Entre ses mains le chronomètre d’Hersant s’était arrêté. Le cuirassé en suspens soutenait les coups indolent, il laissait les armes dévaster sa superstructure alors que l’eau engloutissait ses compartiments, les missiles frappaient une structure dévastée pour la dévaster un peu plus. Son dernier destroyer envoyé par le fond, le blindage continuait à subir sans céder, le Dominant refusait de couler. L’aube ne s’était toujours pas levée à Tiersule le général des armées Larsens l’apprenait, muet, il fit calculer la nouvelle. Puis il demanda où se trouvaient les bombardiers.

De Tiersule la communication s’établit avec la capitale, le général Edone apprit la situation. Il resta sans mot dire, comme blessé, après quoi le général se rendit au bureau du président.

La pièce était blanche, très grande elle résonnait des bruits de pas et des respirations. Une seule fenêtre l’éclairait derrière le bureau, au fond. Quatre personnes occupaient la pièce : le président, le vice-président, le général et le garde du corps. La maquette du cuirassé gisait au sol, brisée, la pièce vibrait encore. Il s’approcha du bureau, à mesure qu’il s’approchait un sourire sauvage dévorait son visage.

« Alors c’est ça. »

Le vice-président l’accueillit, l’excusa de n’avoir aucun siège à lui offrir. Il écarta avec deux doigts l’assiette vide, le garde du corps ne réagit pas. Stine ne réagissait plus à rien, pareil à son arme, il se tenait en retrait de la chaise. Le sous-main était taché, la maquette également et le sol, les dalles blanches, le visage et les mains, les habits du président. Le général Edone y trouvait matière à sourire, à présent qu’il avait le plan de Gilles sous les yeux, que ce plan avait abouti.

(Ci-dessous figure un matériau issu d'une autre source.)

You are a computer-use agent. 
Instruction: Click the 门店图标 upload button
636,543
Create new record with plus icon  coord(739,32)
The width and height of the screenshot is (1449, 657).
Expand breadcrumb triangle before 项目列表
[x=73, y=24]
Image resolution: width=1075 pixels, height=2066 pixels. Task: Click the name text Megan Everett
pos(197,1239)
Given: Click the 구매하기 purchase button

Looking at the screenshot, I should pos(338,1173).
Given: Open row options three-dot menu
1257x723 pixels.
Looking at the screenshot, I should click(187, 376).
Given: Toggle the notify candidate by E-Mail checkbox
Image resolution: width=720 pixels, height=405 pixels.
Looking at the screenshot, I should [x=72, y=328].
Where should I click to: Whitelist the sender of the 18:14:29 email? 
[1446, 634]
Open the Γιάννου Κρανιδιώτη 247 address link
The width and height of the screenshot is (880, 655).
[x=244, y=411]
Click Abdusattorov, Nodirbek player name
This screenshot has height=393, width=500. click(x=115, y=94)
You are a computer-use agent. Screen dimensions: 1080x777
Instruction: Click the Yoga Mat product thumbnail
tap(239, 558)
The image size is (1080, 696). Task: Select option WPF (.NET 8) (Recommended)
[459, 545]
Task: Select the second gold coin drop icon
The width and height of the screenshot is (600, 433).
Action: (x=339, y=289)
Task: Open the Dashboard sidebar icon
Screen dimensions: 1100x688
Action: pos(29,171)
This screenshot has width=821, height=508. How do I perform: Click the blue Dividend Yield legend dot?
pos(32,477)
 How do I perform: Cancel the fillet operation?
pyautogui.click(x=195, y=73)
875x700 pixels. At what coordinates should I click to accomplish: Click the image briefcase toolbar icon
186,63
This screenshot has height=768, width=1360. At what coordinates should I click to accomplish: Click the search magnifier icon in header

« Vous avez compris, général. » Le vice-président Raquin lui rendait son sourire. « Notre président a refusé d’envoyer les bombardiers. Ce fut une scène éloquente de quelques secondes que vous avez manqué. »

Derrière eux Stine serra plus fort son arme. Ce qu’il avait de sentiment vacillait sous les semelles de ses bottes, également tachées. Edone lui jeta un regard :

« Gilles voulait se débarrasser de lui. La dernière autorité au-dessus des machines, de l’avoir totalement soumis ne lui suffisait pas. Je me trompe ? »

Raquin répondit : « Vous vous trompez. »

« Je ne me trompe pas. Il a calculé chaque instant en vue de cette réaction, une erreur de la part du seul homme au monde qui n’avait pas droit à l’erreur. Rougevin. Il a provoqué cette erreur et laissé un homme se salir les mains. La guerre va le couvrir. »

« La guerre va le tuer. »

Dès le déclenchement des hostilités le Liscord tirerait plusieurs centaines de charges électromagnétiques, à quoi correspondrait plusieurs centaines de charges en riposte des quarante nations. Le programme Gilles serait anéanti en quelques heures des deux côtés, les machines détruites par la guerre alors que les hommes y survivraient, comme les machines l’avaient planifié. À cela le vice-président ajouta que Gilles n’avait pas calculé la décision de Rougevin. Il s’agissait de la seule action, en cinquante ans, que Gilles n’avait pas été capable d’anticiper.

« En d’autres termes, général… Rougevin a battu Gilles. »

« Réveillez-vous, Raquin. » Le général étirait son sourire. Il savait que Gilles manipulait les gens en permanence, qu’il les faisait agir selon sa volonté. Il dictait ses choix à tout le monde. Ou alors Gilles n’avait pas de volonté, suggéra Raquin. Tous ses choix lui étaient dictés justement parce qu’il agissait selon la volonté de tout le monde. Edone avait pu être manipulé pour contrôler le Dominant, ou alors contrôler le Dominant avait été la volonté d’Edone, que Gilles lui avait fait accomplir.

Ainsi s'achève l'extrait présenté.